Stored data entries

+ + + + +

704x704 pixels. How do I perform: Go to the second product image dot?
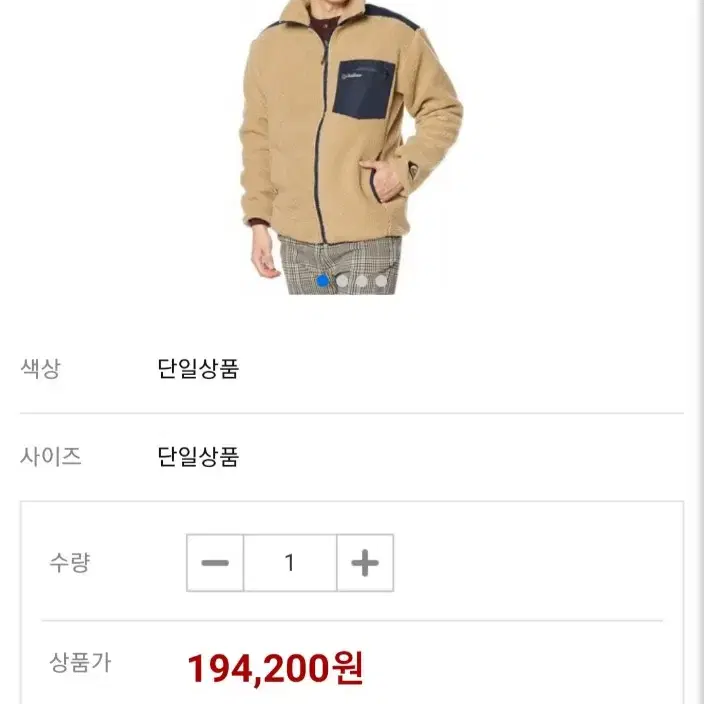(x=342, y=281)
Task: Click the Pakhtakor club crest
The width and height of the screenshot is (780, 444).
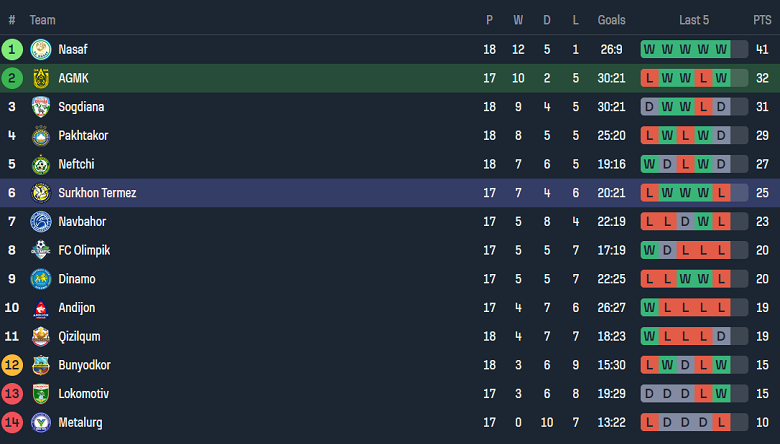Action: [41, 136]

+ + + + +

Exercise brief
Repeat the data exactly as written, but without the pictures.

Task answer
704x704 pixels. How do I perform: Go to the second product image dot?
(x=342, y=281)
Task: Click the Pakhtakor club crest
The width and height of the screenshot is (780, 444).
Action: [41, 136]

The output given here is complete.